• ИСТОЧНИК:
"""
Да, мне до такова еще работать. Хотелось-бы увидеть результат работы.
Холостяк подскажите или лучше выставьте фото если есть "Штурман - снайпер" 75-го года образца.
С уважением.

----------


## Холостяк

> Да, мне до такова еще работать. Хотелось-бы увидеть результат работы.
> Холостяк подскажите или лучше выставьте фото если есть "Штурман - снайпер" 75-го года образца.
> С уважением.


Обязательно по результатам сообщу инфу. 
По знаку "Штурман-снайпер" 75 года... У меня этого знака нет, а в каталог пока его не фотографировал. Если сфоткаю его, то не вижу препятствий разместить его тут... Получается что в неделю "обрабатываем" порядка по 200 знаков. До "крылышек" пока не дошли.

Но вот в Интернете есть:
http://ucoll.ru/section.asp?ClickID=...tID=548&Pg=155

----------


## Холостяк

Да уж... Вот как бывает...
Уже каталог был практически сделан. Все сфотографировано... Набор текста был сделан, все по разделам, принадлежности подразделениям ВВС и хронологии. Осталась верстка и в печать.
В августе пошли в отпуска и после отпуска решили продолжить. Отпуск прошел. Решил сам быстренько подойти и за работу, а оказалось что коллекционер-пенсионер в тяжелом состоянии с инсультом в Красногорском госпитале. Надежды очень мало...
Но надеюсь, что все таки человек выкарабкается. 
Очень жаль.

----------


## Холостяк

К сожалению с каталогом ничего не получится. Очень жаль....
До настоящего времени Анатолий Васильевич не восстановился. Последствия инсульта тяжелые.

----------


## Тореро

У меня есть самиздатовский черно-белый каталог знаков- "Авиация ПВО" 1998 года. Качество среднее,но достаточно полная информация

----------


## Sibiryak

В н.вр. НЕ СУЩЕСТВУЕТ более-менее полного и объективного каталога т.н. «полковых» знаков ВВС. Лично мне известны 3-4-5-6 (это как считать!) самиздатовских каталога, выполненных в рисованном черно-белом исполнении, издания начала 90-х. Но при всем моем глубоком уважении к их авторам, некоторых из которых знаю лично (и кое-кого знал, т.к. это люди преклонного возраста, и они, увы, уходят из жизни), эти каталоги, к большому сожалению, имеют ряд неточностей, в основном по дислокации частей, их подчиненности, действительным наименованиям и пр.
"""
(Записи о тексте и расположении элементов)
"""
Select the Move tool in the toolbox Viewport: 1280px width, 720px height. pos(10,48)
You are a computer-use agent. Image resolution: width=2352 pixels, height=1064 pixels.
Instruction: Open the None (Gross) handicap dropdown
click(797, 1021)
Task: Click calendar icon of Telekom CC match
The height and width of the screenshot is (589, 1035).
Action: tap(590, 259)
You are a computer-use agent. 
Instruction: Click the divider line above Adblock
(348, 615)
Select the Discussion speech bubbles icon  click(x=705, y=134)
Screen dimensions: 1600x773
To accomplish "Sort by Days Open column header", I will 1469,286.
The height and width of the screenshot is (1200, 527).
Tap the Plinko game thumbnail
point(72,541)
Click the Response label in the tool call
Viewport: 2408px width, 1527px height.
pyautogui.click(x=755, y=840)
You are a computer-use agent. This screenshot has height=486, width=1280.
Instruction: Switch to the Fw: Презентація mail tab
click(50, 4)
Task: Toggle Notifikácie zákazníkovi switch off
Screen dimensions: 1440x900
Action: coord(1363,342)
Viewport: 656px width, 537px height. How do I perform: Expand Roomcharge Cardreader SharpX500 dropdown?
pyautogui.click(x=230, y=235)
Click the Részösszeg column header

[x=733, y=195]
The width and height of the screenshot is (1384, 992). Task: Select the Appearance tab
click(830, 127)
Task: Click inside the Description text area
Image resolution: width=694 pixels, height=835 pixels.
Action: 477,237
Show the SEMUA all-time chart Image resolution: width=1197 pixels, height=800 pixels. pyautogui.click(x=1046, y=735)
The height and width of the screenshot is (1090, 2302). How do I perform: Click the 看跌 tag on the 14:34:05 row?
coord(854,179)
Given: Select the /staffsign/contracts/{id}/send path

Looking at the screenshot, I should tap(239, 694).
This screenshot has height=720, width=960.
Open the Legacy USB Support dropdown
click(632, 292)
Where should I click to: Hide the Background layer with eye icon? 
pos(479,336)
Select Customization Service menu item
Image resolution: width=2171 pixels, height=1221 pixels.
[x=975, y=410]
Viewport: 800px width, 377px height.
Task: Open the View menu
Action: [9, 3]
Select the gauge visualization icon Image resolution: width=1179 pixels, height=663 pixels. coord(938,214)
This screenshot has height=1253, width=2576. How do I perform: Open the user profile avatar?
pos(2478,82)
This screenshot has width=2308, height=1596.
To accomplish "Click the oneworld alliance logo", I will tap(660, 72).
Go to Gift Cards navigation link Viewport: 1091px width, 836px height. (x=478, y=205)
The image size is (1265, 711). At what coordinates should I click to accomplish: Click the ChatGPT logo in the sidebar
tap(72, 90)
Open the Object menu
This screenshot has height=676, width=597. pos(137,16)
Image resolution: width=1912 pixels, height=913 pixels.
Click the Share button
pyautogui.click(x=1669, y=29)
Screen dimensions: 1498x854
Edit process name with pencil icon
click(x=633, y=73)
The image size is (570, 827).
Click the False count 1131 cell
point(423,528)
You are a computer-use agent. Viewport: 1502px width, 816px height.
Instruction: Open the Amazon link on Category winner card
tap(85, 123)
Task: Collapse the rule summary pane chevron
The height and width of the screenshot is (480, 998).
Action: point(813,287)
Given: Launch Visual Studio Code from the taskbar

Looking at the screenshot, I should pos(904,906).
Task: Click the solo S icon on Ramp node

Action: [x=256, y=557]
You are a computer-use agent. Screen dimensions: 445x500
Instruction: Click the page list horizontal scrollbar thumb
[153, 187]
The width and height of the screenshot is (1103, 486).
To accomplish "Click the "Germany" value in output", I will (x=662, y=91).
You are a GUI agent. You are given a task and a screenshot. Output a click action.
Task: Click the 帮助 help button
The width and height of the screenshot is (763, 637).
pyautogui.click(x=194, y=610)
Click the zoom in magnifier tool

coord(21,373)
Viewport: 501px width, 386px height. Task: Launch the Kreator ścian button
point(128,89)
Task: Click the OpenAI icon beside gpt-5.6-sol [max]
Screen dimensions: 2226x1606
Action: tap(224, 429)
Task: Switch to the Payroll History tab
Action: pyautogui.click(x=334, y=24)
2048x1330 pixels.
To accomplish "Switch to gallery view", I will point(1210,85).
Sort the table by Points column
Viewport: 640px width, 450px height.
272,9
"""
Напишите продолжение обсуждения каталога знаков ВВС, начиная сразу после его последнего предложения. Записи — отдельный материал, к обсуждению каталога знаков ВВС они не относятся.

И это понятно почему. Это, во-первых, плоды деятельности наших режимных органов (говорю это без какого-либо сарказма), и, во-вторых, это результаты бесчисленных оргштатных пертурбаций структуры ВВС, как вида Вооруженных Сил. 
И нет ни малейшей вины авторов-энтузиастов-издателей данных каталогов в допущенных ошибках. Их следует уважать уже за то, что они, не обладая полнотой информации, годами, по крупицам собирали материалы и все-таки издали свои Труды.
Тираж этих каталогов идет на единицы, ну, может быть на пару-тройку десятков, т.к. это всё делалось, в основном для себя и потом уже для своих немногочисленных коллег коллекционеров-авиаторов…
Но жизнь не стоит на месте. Сейчас можно многое почерпнуть из Сети, но и здесь не всё так однозначно. Сейчас многократно больше информации, скажем, на тему истории ВВС, можно найти боевые составы ВВС на тот или иной период или конкретный год, но… Тем не менее, нет более-менее ДОСТОВЕРНОЙ информации.
Я располагаю достаточно обширным объемом справочных данных, скажем, по истории частей ВВС или ВУЗам, или боевому составу, но всё это настолько порой противоречиво, что приходится искать, так скажем, «третьи» источники, чтобы убедиться в правоте «первого» или «второго» имеющегося.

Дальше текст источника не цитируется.